World Cup preparations in Brazil have been marked by conflict and ambivalent attitudes by Brazilians toward the tournament. Despite this, there are important benefits from having the tournament in a non-traditional market. In US News and World Report, AQ's Policy Manager Richard André compares this year's world cup to the 2010 World Cup in South Africa discussing what lessons can be learnt from the past and things FIFA can do to improve the tournament in the future.

By: Richard André

In less than a week, the 2014 FIFA World Cup kicks off in Sao Paulo, Brazil, marking the tournament's return to soccer-crazy South America for the first time in 36 years.
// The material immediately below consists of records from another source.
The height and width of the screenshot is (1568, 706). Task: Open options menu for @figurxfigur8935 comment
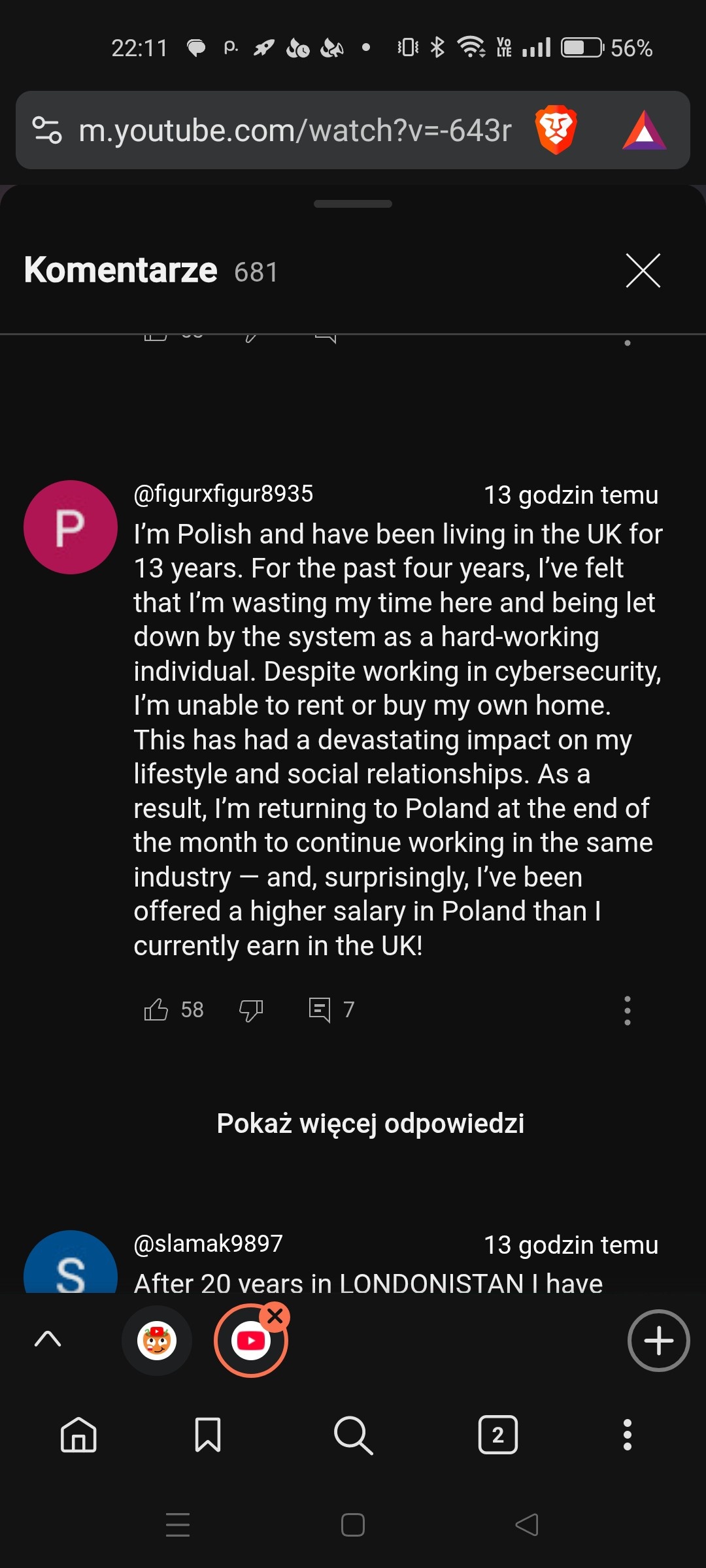click(627, 1010)
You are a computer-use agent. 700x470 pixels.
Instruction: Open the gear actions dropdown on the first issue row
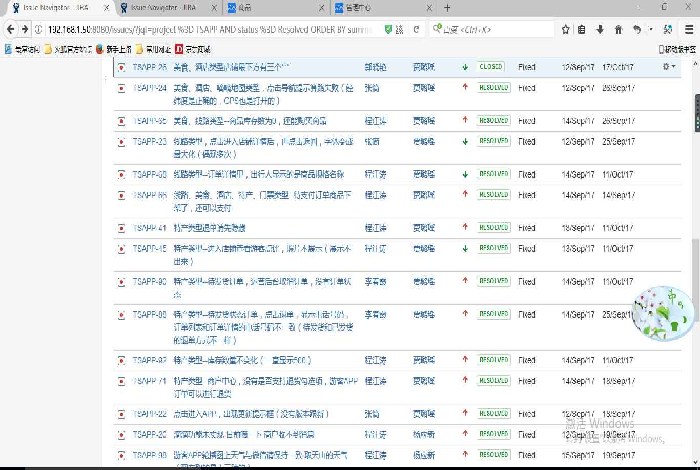pos(669,67)
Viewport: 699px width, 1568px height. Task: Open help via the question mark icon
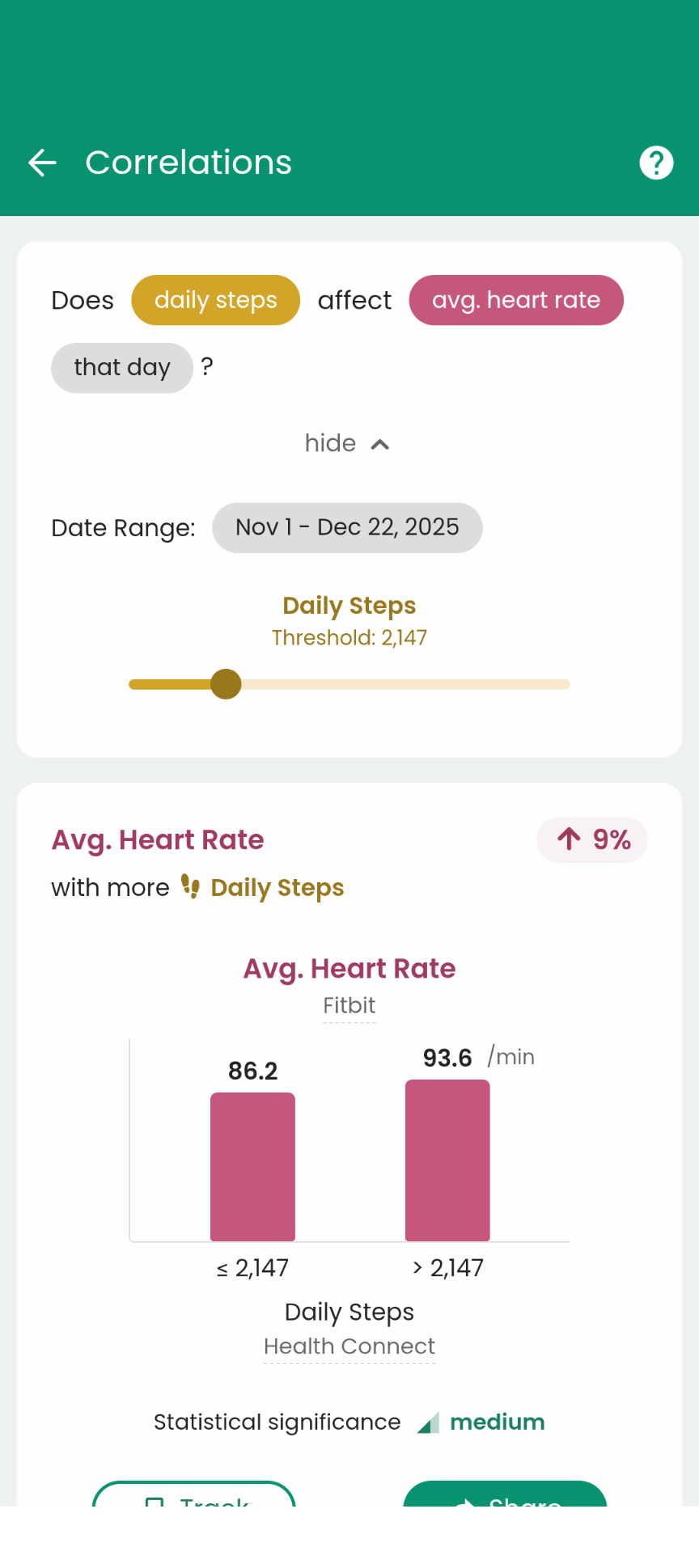656,163
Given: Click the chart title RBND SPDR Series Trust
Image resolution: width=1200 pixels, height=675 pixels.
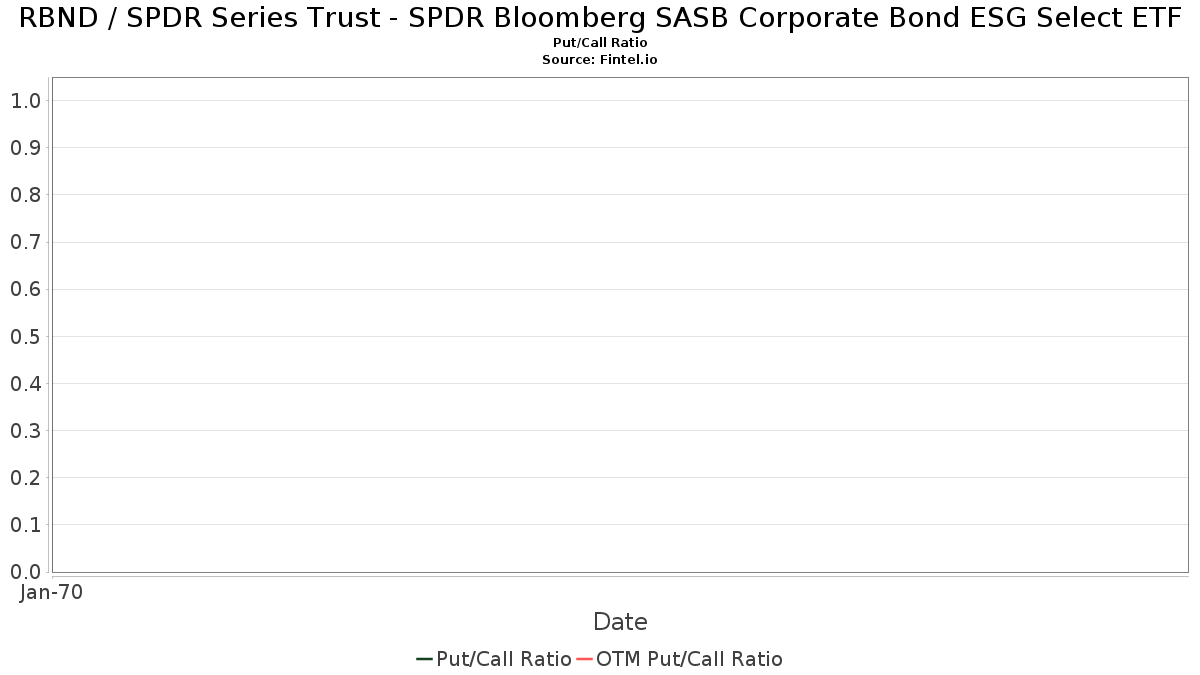Looking at the screenshot, I should pyautogui.click(x=600, y=18).
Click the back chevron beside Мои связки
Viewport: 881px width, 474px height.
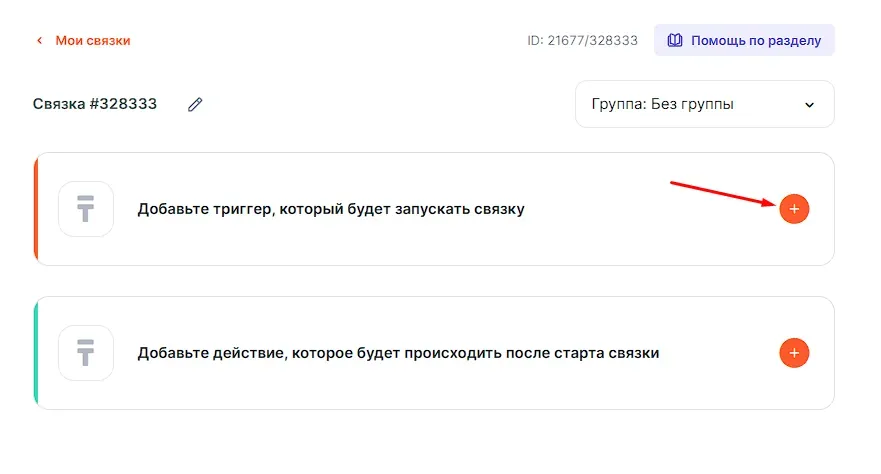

More than 600,000 foreign tourists are preparing to descend on 12 host cities, as the rest of the world anxiously awaits the month-long fútbol frenzy.

But the feeling among Brazilians is more conflicted. Brazil has struggled to prepare and meet deadlines for the tournament, as the media has been relentlessly reminding everyone. Massive anti-government street protests; delayed construction at several stadia; unfinished transportation infrastructure in Cuiaba, Salvador, Recife, and elsewhere; and striking bus drivers and police forces have all attracted a lot of bad press before the first ball is kicked. Despite politicians' assurances otherwise, the discontent is real: 61 percent of Brazilians view hosting the event as a bad thing because it takes money away from public services like health care and education.

But before we judge Brazil too harshly as a World Cup failure and conclude that developing countries have no business hosting events of this scale, it's important to acknowledge that the benefits of having such nations host the World Cup are real — both to the country itself and to FIFA, the cup's governing body.